For two hours before the BlackBerry email outage two weeks ago, the Zenprise BlackBerry service monitoring system in place at the County of Alameda (Cal.) data center in the 1.5 million-populaton county seat of Oakland "gave us some indications connectivity was intermittent," senior server engineer Paul Hinsberg told me just a few minutes ago.
During the two-hour interval from first report to system-wide shutdown the testing was performed at least once every half an hour by means of a command sent out from Alameda's BlackBerry Enterprise Server software to the BlackBerry network.
"It (BES) runs a command to check and see if it (BES) can communicate with (BlackBerry-maker Research In Motion)'s resources," Hinsberg adds.Hinsberg told me that throughout the two-hour period between first bug reports and crash, the "confidence levels" Zenprise scored for the likelihood of successful connections fluctuated between " ' yes, you can connect,'" and " "no, you can't '.
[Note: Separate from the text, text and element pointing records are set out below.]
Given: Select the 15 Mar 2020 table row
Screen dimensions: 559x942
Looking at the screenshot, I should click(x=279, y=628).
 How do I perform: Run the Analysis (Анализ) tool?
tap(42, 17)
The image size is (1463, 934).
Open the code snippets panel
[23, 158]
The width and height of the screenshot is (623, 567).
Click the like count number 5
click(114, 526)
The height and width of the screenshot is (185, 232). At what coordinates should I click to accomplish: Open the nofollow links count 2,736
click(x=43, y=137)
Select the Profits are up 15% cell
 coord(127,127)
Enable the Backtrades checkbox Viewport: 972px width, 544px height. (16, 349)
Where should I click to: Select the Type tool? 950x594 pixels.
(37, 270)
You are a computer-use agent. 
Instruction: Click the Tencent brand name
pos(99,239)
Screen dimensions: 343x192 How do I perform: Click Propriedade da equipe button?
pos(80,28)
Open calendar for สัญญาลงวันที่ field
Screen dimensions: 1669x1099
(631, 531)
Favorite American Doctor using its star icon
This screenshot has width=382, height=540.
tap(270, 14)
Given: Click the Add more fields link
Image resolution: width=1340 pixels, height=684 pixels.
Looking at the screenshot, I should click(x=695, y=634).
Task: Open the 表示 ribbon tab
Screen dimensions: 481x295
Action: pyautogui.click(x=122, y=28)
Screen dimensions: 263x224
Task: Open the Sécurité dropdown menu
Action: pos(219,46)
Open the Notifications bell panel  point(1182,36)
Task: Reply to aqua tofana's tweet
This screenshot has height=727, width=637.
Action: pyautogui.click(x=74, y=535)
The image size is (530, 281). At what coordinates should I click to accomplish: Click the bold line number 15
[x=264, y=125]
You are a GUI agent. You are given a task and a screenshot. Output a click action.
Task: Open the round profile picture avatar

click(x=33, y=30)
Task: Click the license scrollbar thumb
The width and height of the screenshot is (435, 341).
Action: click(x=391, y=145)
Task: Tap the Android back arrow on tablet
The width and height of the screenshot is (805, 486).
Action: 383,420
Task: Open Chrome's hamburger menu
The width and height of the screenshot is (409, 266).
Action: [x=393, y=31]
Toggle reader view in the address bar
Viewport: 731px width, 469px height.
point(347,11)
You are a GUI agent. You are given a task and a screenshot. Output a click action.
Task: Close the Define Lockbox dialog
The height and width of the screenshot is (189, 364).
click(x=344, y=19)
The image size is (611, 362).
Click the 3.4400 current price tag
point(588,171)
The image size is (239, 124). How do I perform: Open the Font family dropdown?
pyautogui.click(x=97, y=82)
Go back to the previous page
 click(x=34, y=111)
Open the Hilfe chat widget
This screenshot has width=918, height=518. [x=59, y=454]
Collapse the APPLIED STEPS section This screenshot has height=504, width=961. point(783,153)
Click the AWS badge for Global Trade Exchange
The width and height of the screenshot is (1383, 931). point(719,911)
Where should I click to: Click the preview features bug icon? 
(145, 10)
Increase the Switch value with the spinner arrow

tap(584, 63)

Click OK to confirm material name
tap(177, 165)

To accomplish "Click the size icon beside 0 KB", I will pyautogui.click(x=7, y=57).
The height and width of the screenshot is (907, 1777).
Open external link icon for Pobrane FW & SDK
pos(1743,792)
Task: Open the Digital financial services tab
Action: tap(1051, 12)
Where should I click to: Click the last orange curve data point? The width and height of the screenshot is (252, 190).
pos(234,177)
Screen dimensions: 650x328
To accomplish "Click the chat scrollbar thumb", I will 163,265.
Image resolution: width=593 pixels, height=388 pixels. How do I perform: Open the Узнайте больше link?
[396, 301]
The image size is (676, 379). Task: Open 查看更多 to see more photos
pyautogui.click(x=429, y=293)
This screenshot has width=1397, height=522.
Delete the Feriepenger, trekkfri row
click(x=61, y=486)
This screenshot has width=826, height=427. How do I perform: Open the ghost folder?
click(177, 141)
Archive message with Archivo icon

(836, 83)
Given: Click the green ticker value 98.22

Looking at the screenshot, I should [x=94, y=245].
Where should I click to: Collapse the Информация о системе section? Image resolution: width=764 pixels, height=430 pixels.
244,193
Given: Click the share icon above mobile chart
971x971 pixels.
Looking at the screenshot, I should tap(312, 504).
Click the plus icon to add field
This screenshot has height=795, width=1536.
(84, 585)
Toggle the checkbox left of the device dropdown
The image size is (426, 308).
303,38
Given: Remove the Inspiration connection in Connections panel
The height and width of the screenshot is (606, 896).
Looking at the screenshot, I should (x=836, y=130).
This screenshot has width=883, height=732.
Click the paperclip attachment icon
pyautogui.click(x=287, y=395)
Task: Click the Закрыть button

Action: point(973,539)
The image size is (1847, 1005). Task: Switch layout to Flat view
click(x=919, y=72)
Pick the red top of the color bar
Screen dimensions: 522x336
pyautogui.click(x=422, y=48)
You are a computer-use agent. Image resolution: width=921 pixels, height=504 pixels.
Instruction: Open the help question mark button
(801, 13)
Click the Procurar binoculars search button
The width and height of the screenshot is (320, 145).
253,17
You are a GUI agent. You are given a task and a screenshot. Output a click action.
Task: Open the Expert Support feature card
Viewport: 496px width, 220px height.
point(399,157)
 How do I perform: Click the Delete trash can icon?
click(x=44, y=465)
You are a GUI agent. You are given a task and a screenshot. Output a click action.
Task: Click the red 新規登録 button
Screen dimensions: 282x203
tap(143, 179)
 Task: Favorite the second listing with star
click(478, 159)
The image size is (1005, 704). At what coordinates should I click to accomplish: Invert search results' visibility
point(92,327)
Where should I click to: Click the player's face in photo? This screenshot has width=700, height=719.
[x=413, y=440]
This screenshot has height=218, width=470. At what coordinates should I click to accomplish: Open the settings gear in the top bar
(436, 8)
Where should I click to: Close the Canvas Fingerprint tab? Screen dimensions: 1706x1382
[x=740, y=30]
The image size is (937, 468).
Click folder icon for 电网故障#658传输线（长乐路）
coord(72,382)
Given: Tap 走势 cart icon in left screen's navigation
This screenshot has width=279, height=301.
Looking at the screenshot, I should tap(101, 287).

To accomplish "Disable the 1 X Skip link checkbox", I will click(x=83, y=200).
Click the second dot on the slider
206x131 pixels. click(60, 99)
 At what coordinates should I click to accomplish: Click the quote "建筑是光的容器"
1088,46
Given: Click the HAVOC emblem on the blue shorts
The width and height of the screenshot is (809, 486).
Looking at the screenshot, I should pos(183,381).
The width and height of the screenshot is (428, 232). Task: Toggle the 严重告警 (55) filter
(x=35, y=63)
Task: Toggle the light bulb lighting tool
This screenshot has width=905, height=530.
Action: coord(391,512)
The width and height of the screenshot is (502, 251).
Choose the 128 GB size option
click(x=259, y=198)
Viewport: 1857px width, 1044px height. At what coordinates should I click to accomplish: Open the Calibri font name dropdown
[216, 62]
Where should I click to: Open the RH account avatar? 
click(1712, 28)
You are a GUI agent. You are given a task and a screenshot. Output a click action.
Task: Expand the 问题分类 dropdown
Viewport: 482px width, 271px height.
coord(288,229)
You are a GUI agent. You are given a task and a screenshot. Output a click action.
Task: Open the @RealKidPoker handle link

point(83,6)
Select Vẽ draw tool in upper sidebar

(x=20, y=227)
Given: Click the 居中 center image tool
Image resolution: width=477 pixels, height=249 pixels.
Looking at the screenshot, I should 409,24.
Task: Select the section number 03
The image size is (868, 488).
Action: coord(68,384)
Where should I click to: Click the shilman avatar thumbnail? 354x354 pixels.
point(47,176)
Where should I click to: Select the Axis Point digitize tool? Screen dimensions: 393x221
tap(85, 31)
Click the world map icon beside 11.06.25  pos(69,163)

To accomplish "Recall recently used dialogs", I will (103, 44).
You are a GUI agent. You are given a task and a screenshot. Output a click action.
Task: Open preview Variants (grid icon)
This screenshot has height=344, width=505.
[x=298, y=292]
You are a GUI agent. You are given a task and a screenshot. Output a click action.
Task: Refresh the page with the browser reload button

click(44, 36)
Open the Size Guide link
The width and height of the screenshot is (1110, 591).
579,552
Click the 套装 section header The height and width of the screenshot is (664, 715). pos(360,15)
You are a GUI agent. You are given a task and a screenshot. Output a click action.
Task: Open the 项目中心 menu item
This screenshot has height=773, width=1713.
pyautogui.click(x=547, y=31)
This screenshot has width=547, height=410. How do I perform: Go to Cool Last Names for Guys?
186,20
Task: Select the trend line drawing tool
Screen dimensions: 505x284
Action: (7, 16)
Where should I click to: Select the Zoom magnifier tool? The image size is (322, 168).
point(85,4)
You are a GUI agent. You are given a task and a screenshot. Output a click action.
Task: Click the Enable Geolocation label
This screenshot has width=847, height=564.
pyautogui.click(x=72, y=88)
The engineer adds that as the afternoon progressed, the (scored) confidence levels of successful BlackBerry network connections as scored by Zenprise gradually descended from Very High-This Is Fixed to " 'I am completely sure I cannot connect. '
"Despite these frunstrations, Hinsberg tells me he is willing to cut BlackBerry engineers more than a bit of slack."I would think they (BlackBerry) may have realized (there was a problem), and they started to get calls, but they were committed to solving the problems as rapidly as possible," Hinsberg says.
And as to the software upgrade that was at the heart of the outage?"They probably didn't test the software (thorough enough) and probably (pursued the upgrade) too fast," Hinsberg hypothesizes. "When you (upgrade too fast), you wind up cutting corners, and saying "this looks OK."